▸ WHAT THE TASK REQUIRES:
Please extend the TEAM STEPHANIE fundraising page below, about Stephanie's leukemia and transplant anniversary, starting right after its final sentence.

▸ SOURCE TEXT:
+ + + + +

Last June, we received the most devastating news. Stephanie was diagnosed with an advanced stage of an aggressive Leukemia. Her only hope to survive this deadly disease was an immediate bone marrow transplant.
Our incredible family and friends and the amazing members of Team In Training Santa Barbara rallied together to support our family through this incredibly scary diagnosis and many months of treatment including chemotherapy, full body radiation, and bone marrow transplant.
Now, to celebrate the one-year anniversary of her successful transplant in October, more than 60 people have come together to form TEAM STEPHANIE, and are training hard to run/walk the Nike Marathon or Half Marathon in San Francisco. Stephanie plans to cross the finish line with them.
Our goal is to raise $200,000 to fund a brand new research grant in Stephanie's name - research that will save lives! We hope you will join us and donate to LLS so that we can find a cure.
Why we are doing this: We need a cure!
If you have any questions please contact Laura Barella at lbinsb@gmail.com or Shirley Waxman at kswaxman@gmail.com.
As TEAM STEPHANIE, there’s no telling what we can do. Together we can make great progress towards curing blood cancers.
Milestone updates from Stephanie:
October 2, 2013
Happy Birthday to Me
As many of you know, today is the one-year anniversary of my stem cell transplant. Many call the transplant day your new birthday, and that is what it feels like to me. I received new stem cells to replace my old diseased cells. New blood. A new lifeline. A new birth. It was the day I turned into a boy (well, my chromosomes anyway) and changed blood types. One year ago today. The day that gave me hope that I would live many more years free from my old cancer-ridden blood.

+ + + + +

▸ SUPPLIED ENTRIES:
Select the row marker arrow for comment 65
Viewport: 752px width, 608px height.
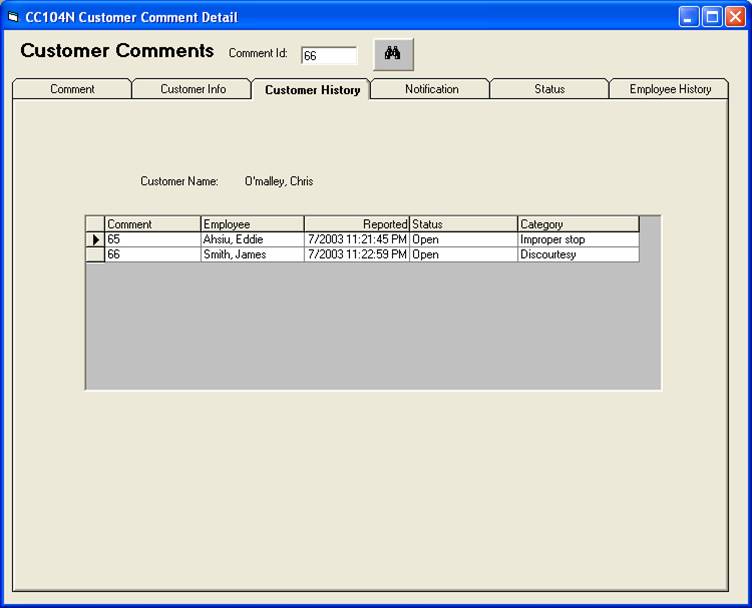(96, 240)
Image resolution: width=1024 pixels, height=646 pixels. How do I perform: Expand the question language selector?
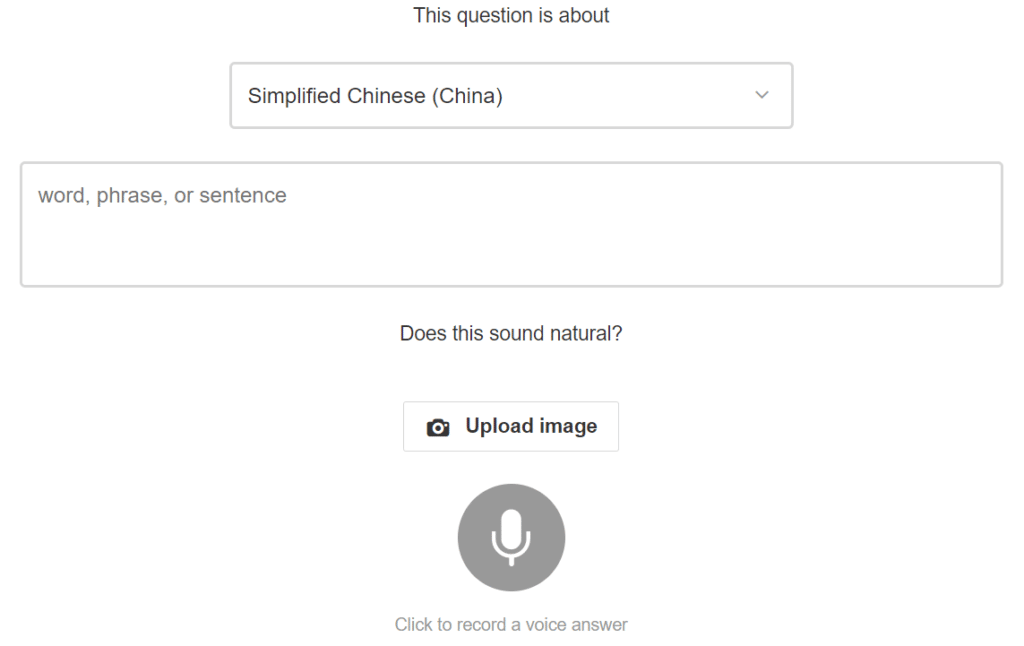point(511,96)
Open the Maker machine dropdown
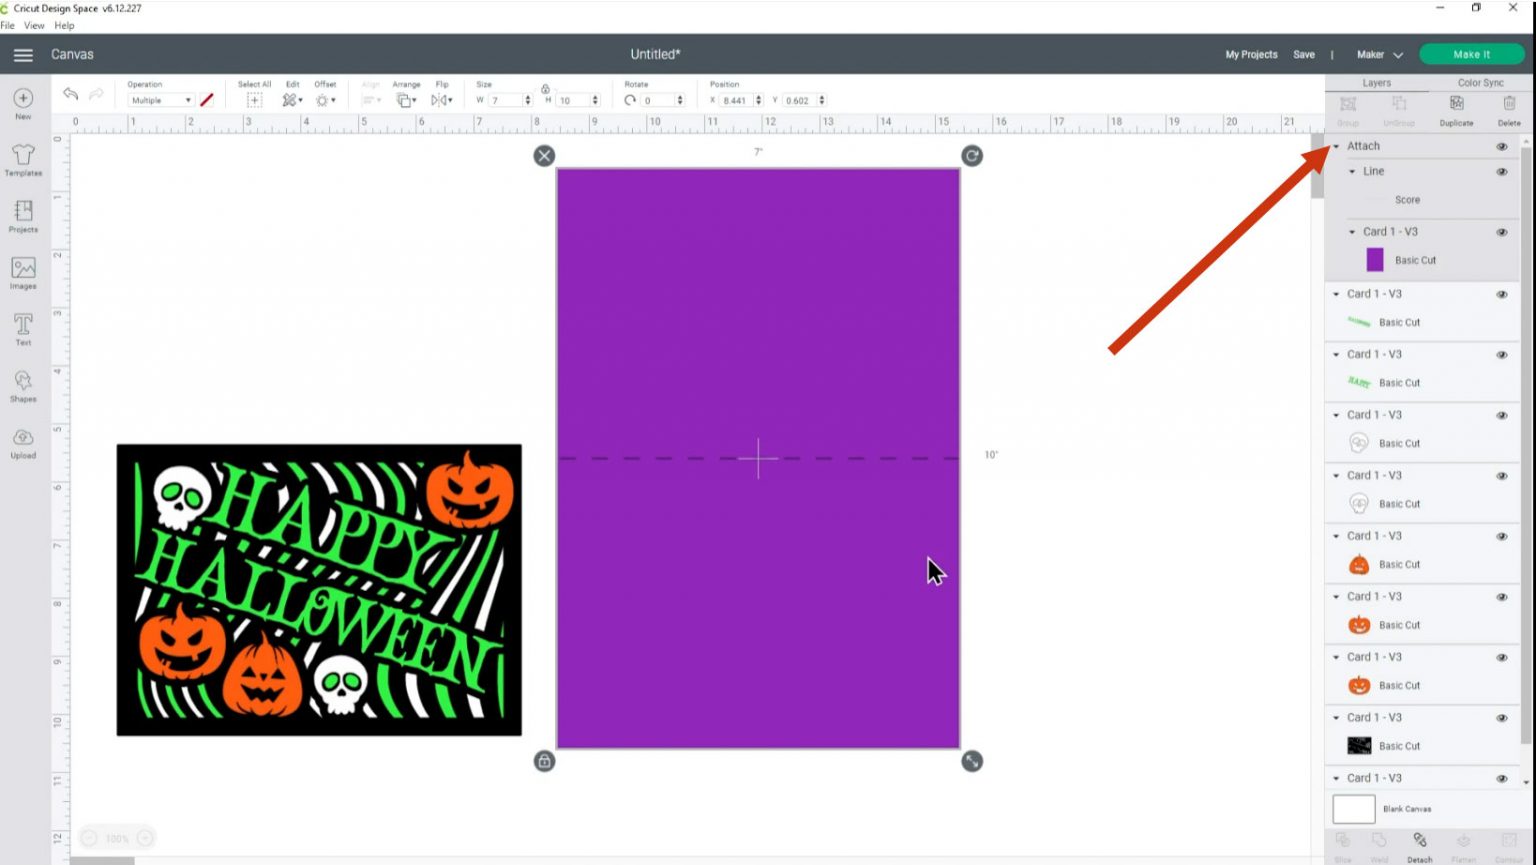1536x865 pixels. (x=1379, y=55)
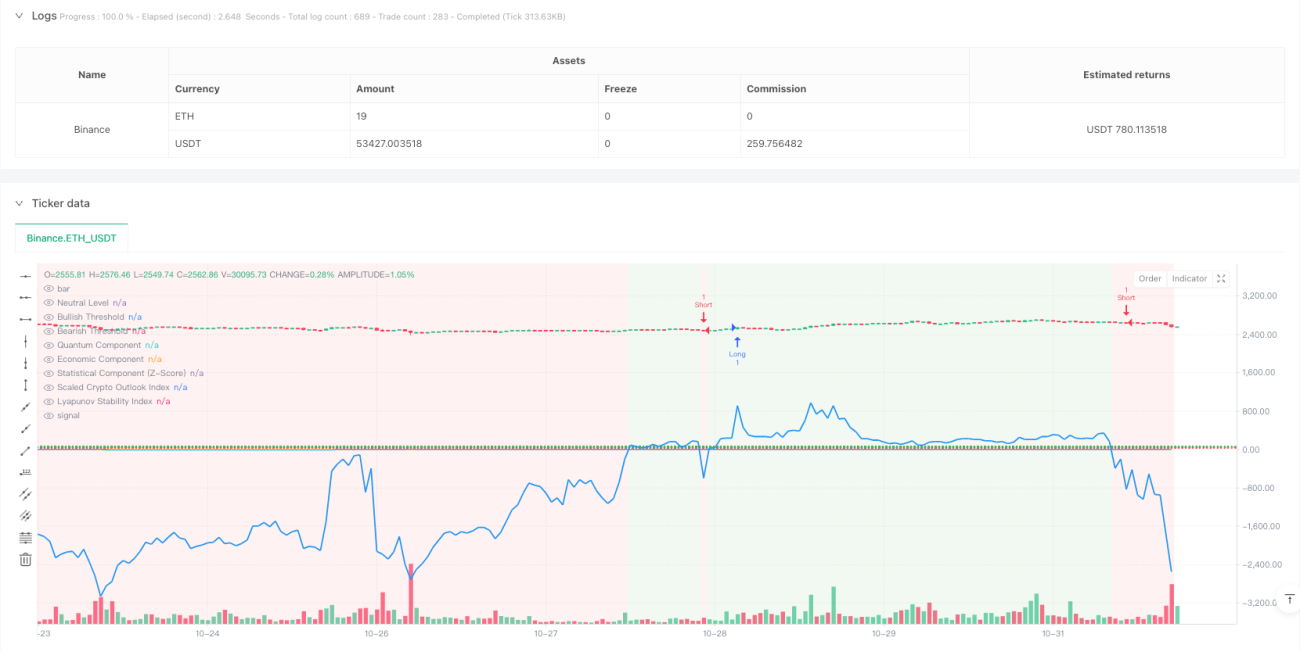This screenshot has height=652, width=1300.
Task: Select the parallel straight lines tool
Action: 25,494
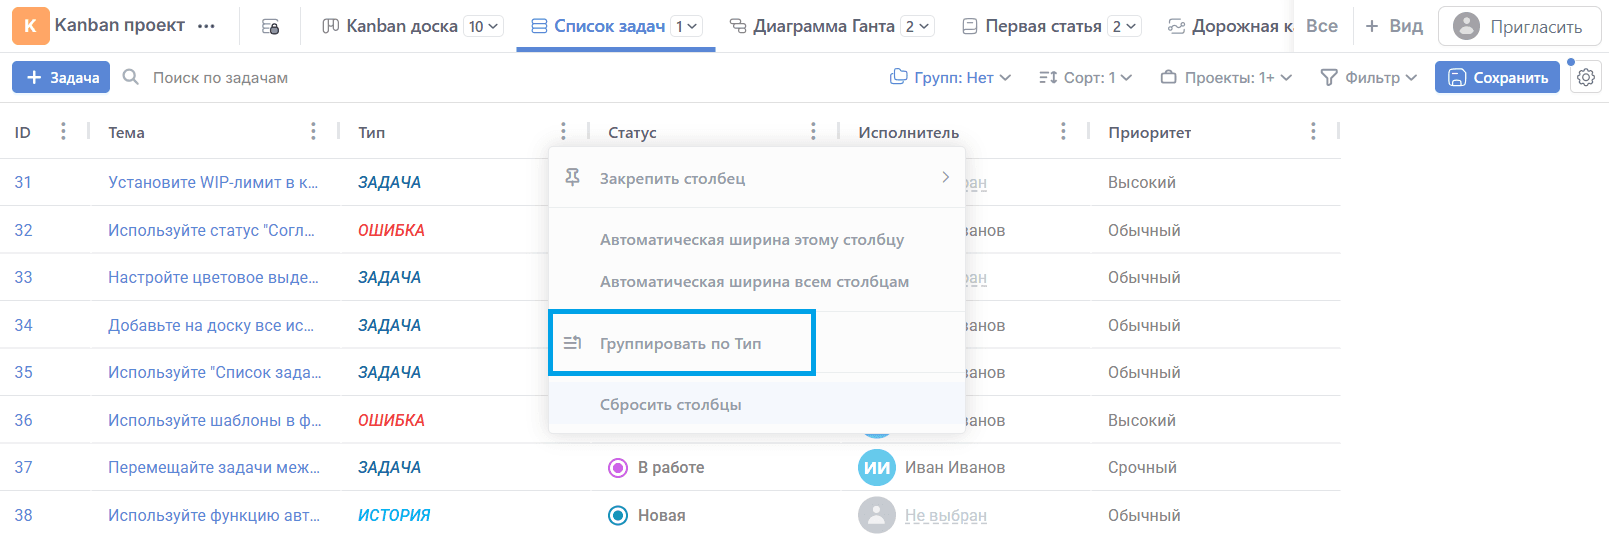
Task: Expand the Фильтр dropdown
Action: [1369, 77]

+ + + + +

▸ TASK RESPONSE:
Last year on this day, the TNT team in Santa Barbara celebrated my birthday with a party and cake. They made a video, which I watched from my hospital bed that day. This year, I will celebrate with my new friends on the TNT team in San Francisco. TNT has become my family, my support, the place I feel most comfortable as I try to adjust to ‘normal’ life again.
I have met many people in the past year who are about to go through transplant, and many who are recovering from transplant. I think of them every day and send them all my love and hope that they will soon be celebrating their one-year birthdays too.
I have also met too many people who did not survive, and people who have lost loved ones when transplants have not been successful. It breaks my heart to hear their stories and feel their grief. It isn’t fair. Why am I here and they are not? I can only be grateful that I have survived, grateful for everything, every second of every day. I continue on not just for myself, but for those that have been lost, and I raise money and awareness in hope that no one else is lost to blood cancers in the future.
September 26, 2013
Luck and Heroes
The day I learned that they found an anonymous unrelated stem cell donor that was a perfect 10 out of 10 match for me was a very emotional day—happy tears for the first time since my diagnosis. Before that day last September, there was fear and anxiety that I wouldn’t find a match, and wouldn’t have a chance to survive my disease. But then I found out that not only did I have one perfect match, I had four, which no one at the hospital had ever heard of happening before. How lucky am I?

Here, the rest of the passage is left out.